Creating an Asset Loading Plugin in C++

It will be a common task in an engine - or any sort of application, really, to load data from disk. And there are a number of things we’ll want this system to be able to accomplish:

• Be flexible, i.e. allow users to register new loading methods as they see fit
• Avoid redundant re-loads: store data loaded, and if a user requests an already-loaded file just return this file instead of loading it from disk again
• Don’t block the main thread while loading data
• Call a user-supplied function once data is loaded, to notify them that they can proceed with using the loaded data

Additionally, in my case in particular, this will be functionality exposed through a resource-focused plugin in Caelestis. So we can’t use virtual functions, pass user types (or library types) across the plugin/DLL boundary, or use templates.

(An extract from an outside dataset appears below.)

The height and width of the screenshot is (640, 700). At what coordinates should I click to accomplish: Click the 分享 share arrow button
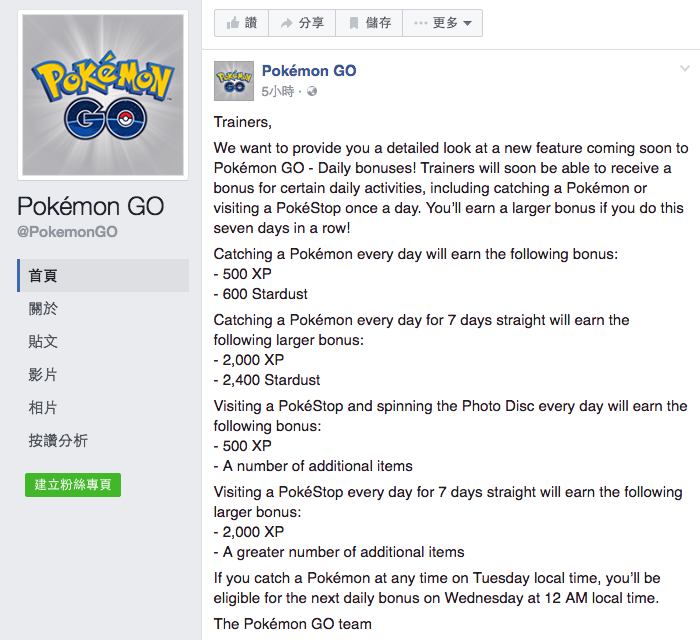301,23
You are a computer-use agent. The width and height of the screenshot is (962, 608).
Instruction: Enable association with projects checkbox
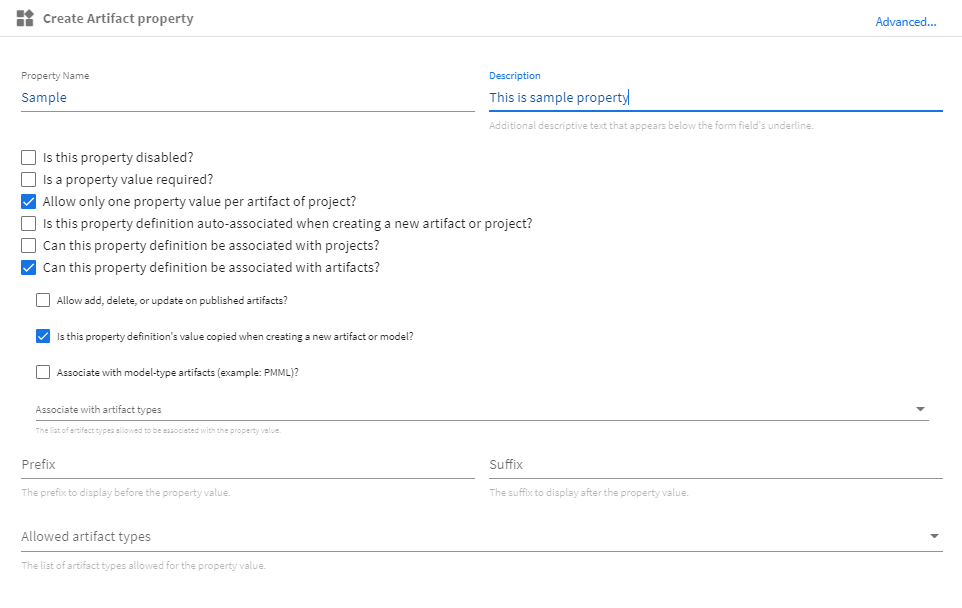(x=29, y=246)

This causes some design difficulties from the very start.

Loading Unique Data Types

Let’s start from the very basics, forgetting for a moment that a DLL would already dismiss this as an option:

class ResourceLoader {
public:
    LoadedData LoadFile(const char* fname);
};

This won’t be ideal. We now have two specialized functions for loading two types of data buried in our asset loaders guts. These two functions might both be a lot of work to write and maintain, and we’re going to have to add more and more unique functions as we progress. So, that’s not great.

Another potential option would be a virtual interface class that users inherit from, defining a Load() function that the asset loader calls. Then we can have the internal data of the class be whatever we like, and we don’t have to modify the loaders code to add or maintain unique methods of translating file data into program data.

But alas, I’m working with a plugin system and I can’t link plugins to each other. So a user couldn’t inherit from the base class, and couldn’t safely pass it in and out of the DLL. Heck. But maybe an old design pattern can be used here: the factory pattern!

class ResourceLoader {
public:
    using FactoryFunctor = void*(*)(const char* fname);
    using SignalFunctor = void(*)(void* loaded_data);
    void Subscribe(const char* file_type, FactoryFunctor func);
    void Load(const char* file_type, const char* fname, SignalFunctor fn);
};
// Client code 

static void LoadObjFile(const char* fname) {
    return new ObjFile(fname);
}

void VulkanScene::setupAssets() {
    AssetSystem.Subscribe("OBJ", LoadObjFile);
}

Okay, this is starting to come together! We’ll return a void*, and pass that void* back into the user-supplied signal function. Inside that function, we can use a cast to cast into whatever type we want (e.g, CompressedTextureData) or something. This satisfies requirement 1 already, so let’s try requirement 2.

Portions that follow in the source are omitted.